Activity.
Everything from the line that contains "Task: Click the chart title 温度特性曲线" through the last line below should be transcribed exactly, except the pictures.

Task material.
■ ■ ■ ■

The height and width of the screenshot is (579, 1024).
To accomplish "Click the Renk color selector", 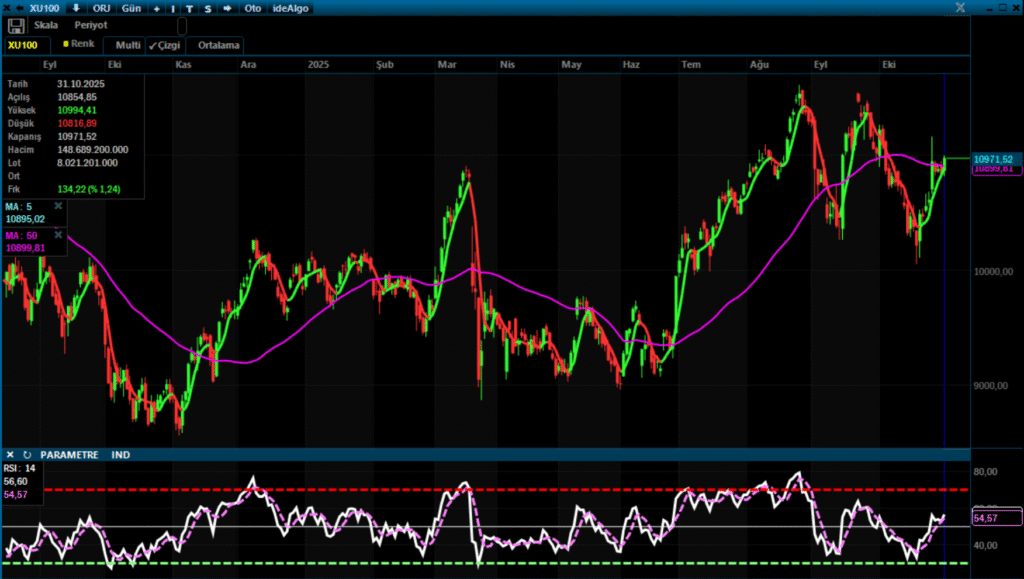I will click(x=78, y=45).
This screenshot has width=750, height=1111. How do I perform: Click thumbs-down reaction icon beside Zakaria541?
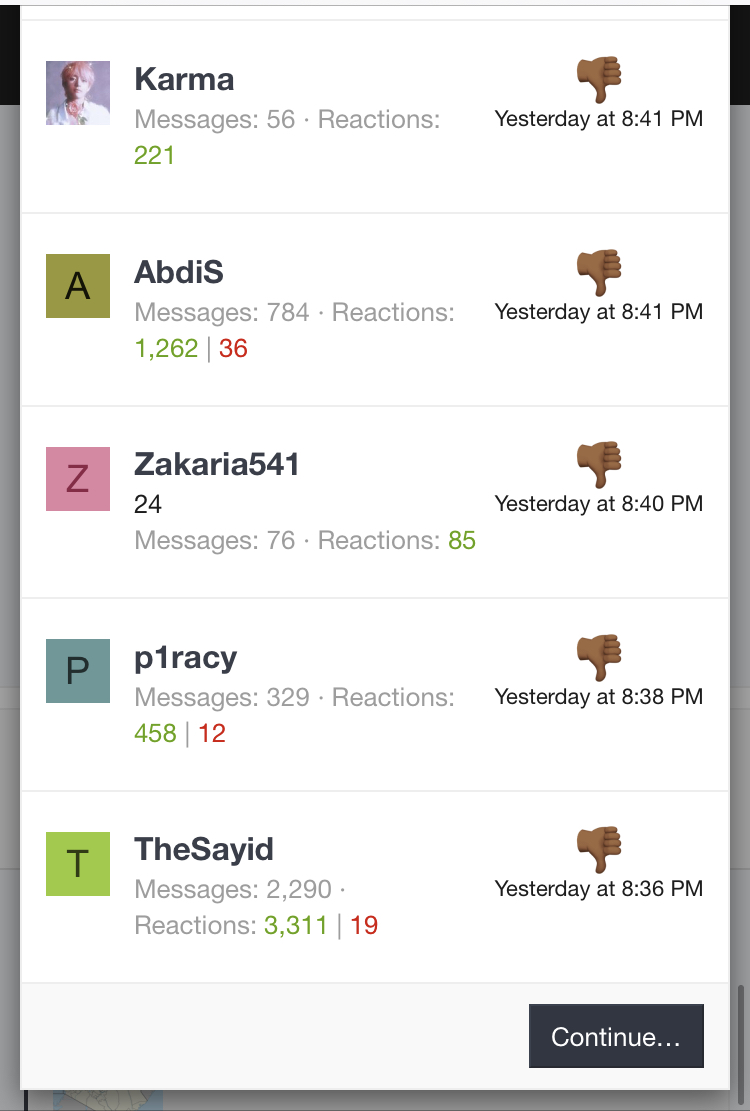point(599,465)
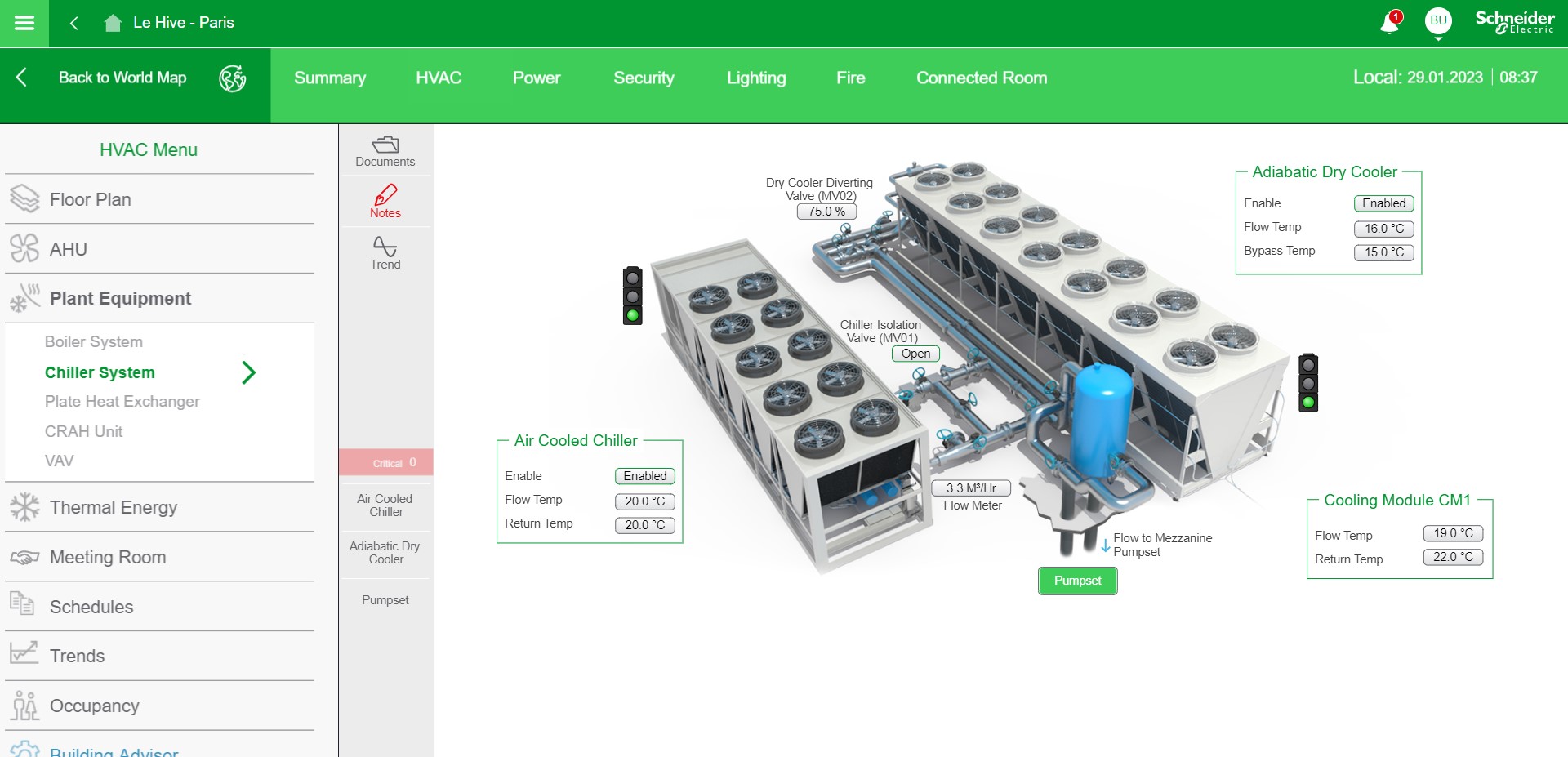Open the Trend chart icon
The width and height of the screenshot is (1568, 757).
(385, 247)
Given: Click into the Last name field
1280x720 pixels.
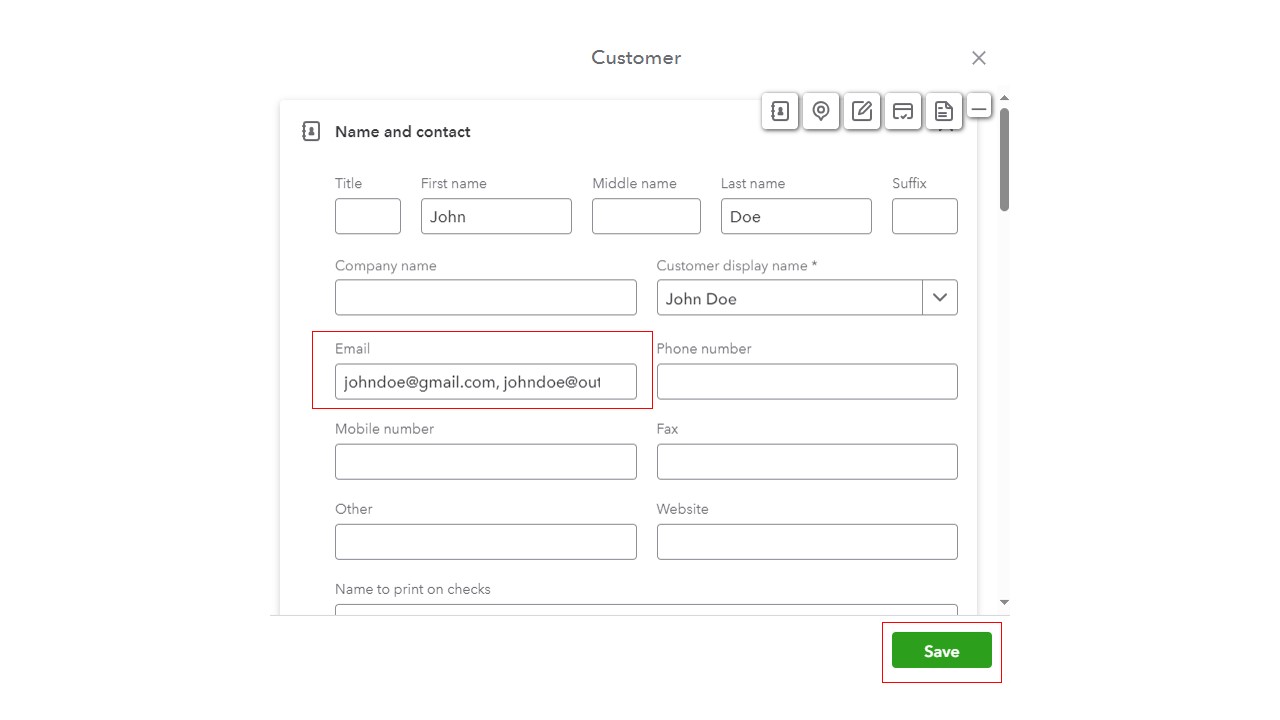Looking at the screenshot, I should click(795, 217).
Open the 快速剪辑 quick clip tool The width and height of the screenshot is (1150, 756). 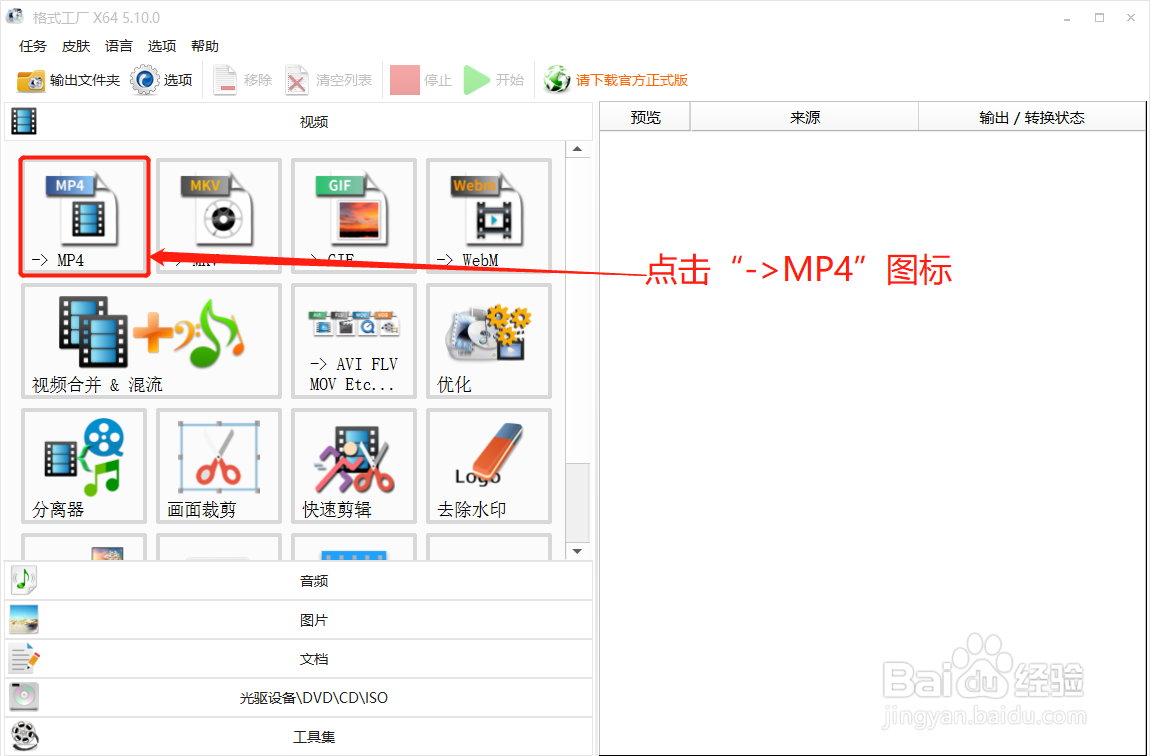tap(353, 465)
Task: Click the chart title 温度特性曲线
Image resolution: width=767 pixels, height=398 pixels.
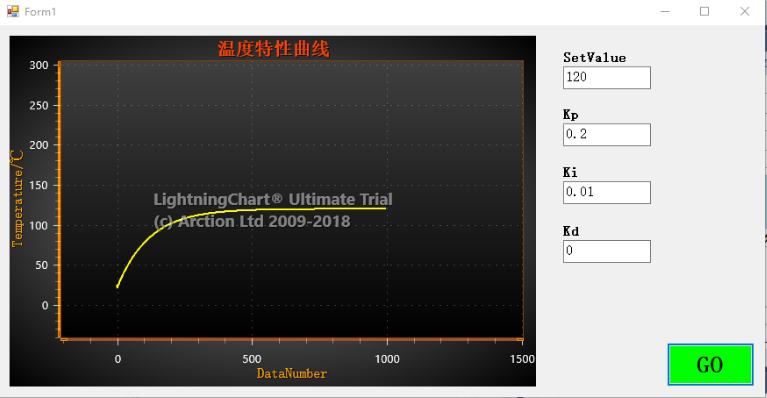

■ ■ ■ ■

Solution to this problem.
Task: Click the chart title 温度特性曲线
Image resolution: width=767 pixels, height=398 pixels.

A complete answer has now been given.